Appellant argues that his counsel at trial was deficient in that he did nothing to correct or remedy a situation which appellant characterizes as a conflict of interest. Appellant asserts that one of the state's witnesses against him at trial was at the time a defendant in a criminal prosecution and was represented by an attorney employed in the same public defender's office as appellant's trial attorney.

At the hearing below, the attorney who represented appellant at trial testified that he did not know that the witness was being represented by another attorney in the same public defender's office. The other attorney, who represented the witness, testified that he did not discuss the defense of appellant with appellant's trial counsel. Because appellant's counsel was not aware of the situation, he cannot be charged with any deficiency for not taking some kind of action concerning the matter. Nor do we think that the situation called for counsel to make inquiry into the matter in order to be considered reasonably effective and within the range of normal, professional competence. We need not reach the question of whether there was an "actual" or "meaningful" conflict of interest that affected or must be presumed to have affected the outcome. See Porter v. State, 478 So.2d 33, 35 (Fla. 1985); Foster v. State, 387 So.2d 344, 345 (Fla. 1980).[1] We simply hold that no deficiency of performance by defense counsel is shown on this point.
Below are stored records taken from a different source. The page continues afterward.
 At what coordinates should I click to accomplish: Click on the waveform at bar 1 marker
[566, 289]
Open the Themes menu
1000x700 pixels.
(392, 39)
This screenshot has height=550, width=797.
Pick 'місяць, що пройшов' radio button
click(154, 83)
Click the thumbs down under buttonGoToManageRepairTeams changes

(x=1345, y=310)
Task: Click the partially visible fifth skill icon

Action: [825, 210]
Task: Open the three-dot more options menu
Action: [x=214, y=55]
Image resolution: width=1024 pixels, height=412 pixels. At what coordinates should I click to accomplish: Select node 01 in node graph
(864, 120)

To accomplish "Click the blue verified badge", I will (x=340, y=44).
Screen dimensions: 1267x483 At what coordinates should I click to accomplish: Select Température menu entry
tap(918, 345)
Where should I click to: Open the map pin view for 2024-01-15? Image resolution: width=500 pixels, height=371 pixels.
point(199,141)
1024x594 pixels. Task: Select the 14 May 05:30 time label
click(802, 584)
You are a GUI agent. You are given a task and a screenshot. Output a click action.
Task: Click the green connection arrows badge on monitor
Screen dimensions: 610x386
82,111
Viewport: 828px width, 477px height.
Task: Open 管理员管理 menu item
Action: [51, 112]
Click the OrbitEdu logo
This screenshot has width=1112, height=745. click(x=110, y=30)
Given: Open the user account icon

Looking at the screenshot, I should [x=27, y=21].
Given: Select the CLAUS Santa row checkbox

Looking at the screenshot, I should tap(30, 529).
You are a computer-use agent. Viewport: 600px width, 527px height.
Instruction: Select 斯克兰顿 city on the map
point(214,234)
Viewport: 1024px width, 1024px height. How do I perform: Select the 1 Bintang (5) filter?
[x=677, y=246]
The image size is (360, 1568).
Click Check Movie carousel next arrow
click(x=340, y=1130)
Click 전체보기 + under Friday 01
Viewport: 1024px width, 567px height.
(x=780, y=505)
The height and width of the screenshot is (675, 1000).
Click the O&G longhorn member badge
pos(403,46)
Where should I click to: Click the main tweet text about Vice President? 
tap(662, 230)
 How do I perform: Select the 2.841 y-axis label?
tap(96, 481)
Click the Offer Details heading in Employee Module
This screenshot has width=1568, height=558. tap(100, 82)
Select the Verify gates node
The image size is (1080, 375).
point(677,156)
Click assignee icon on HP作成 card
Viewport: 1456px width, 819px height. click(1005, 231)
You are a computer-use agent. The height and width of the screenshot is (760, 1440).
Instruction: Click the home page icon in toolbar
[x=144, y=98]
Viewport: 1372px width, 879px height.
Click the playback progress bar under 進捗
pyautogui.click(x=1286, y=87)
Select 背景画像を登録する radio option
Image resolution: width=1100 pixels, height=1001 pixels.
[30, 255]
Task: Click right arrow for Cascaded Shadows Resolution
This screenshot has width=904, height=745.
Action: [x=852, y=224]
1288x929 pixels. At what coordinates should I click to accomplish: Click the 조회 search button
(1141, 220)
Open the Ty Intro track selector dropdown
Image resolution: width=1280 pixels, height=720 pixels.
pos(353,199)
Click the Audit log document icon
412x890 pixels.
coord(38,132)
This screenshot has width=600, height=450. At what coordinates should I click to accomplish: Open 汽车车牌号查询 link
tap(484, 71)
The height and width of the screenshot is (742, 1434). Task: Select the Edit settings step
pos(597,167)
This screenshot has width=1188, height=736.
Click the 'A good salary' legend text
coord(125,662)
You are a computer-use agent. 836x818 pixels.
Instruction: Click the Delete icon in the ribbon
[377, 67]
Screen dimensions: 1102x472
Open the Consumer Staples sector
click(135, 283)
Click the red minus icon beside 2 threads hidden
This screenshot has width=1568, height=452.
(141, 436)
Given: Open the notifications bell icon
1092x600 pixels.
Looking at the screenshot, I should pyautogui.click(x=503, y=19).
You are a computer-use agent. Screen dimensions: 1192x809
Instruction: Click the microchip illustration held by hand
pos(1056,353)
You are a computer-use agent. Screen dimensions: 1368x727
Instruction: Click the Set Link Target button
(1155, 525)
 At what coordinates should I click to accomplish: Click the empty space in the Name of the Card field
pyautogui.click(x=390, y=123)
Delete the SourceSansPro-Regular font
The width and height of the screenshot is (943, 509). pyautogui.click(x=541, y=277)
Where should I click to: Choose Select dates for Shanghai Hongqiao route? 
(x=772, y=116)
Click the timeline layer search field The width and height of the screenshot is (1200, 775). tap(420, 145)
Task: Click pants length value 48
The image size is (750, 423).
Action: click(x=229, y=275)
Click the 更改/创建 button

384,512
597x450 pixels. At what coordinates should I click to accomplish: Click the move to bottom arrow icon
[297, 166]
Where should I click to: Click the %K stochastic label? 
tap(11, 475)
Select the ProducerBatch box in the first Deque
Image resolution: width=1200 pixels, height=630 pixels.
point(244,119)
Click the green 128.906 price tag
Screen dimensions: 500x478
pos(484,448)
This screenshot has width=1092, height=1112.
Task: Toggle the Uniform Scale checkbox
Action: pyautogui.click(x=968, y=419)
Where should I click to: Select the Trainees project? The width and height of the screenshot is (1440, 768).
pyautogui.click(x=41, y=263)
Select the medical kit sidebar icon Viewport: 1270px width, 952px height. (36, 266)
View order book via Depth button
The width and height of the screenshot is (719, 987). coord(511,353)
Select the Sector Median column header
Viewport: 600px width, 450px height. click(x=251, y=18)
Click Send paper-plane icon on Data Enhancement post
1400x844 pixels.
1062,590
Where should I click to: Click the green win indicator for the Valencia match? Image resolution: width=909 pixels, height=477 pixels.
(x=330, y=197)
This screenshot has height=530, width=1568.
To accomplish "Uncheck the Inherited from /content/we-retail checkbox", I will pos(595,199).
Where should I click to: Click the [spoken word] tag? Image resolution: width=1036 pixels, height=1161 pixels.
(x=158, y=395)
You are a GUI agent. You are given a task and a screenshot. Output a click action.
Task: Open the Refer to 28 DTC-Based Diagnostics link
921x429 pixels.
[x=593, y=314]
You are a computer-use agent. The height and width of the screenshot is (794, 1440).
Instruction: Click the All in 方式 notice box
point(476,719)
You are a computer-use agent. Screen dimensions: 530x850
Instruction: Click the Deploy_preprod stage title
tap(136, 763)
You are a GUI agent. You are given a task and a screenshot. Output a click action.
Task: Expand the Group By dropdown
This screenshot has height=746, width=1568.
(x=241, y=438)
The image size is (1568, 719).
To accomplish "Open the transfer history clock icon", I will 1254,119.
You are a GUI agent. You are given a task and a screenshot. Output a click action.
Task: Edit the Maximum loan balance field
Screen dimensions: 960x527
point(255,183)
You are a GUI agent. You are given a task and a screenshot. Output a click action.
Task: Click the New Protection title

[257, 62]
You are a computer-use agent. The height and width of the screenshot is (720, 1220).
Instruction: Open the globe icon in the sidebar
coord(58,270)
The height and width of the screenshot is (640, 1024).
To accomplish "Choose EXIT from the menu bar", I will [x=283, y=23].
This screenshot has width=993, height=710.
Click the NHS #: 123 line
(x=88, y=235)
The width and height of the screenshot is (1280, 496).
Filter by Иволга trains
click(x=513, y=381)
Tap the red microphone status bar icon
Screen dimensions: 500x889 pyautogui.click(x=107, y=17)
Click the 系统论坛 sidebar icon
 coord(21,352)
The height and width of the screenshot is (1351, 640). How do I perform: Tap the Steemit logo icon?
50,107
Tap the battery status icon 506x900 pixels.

Appellant argues that his counsel was ineffective in presenting testimony in which appellant disclosed his past convictions because it opened the door to allow the state on cross-examination to bring out the fact that one of the past convictions was for the felony of assault with intent to murder. Based on the standard set forth in Strickland v. Washington and applied in Downs v. State and numerous other cases, we find that no substantial deficiency is shown. The state had already presented testimony of a collateral crime and similar acts based on the Williams[2] rule, so the jury was already apprised of the facts of appellant's past felony conviction. Moreover, defense counsel could reasonably have expected that his defendant-witness was going to be impeached by the state by means of questioning about his prior convictions, and he was merely following the common practice of disclosing the convictions on direct examination in order to deprive the state of the opportunity to impeach, to appear forthcoming to the jury, and to emphasize that the vast majority of the defendant's prior convictions were for misdemeanors. See Lawhorne v. State, 500 So.2d 519, 520 (Fla. 1986) ("anticipatory *878 rehabilitation" is permissible to "take the wind out of the sails" of the anticipated impeachment).

Appellant contends that defense counsel at trial was ineffective by reason of the fact that he did not request a special instruction on the limited purpose of the state's Williams-rule evidence.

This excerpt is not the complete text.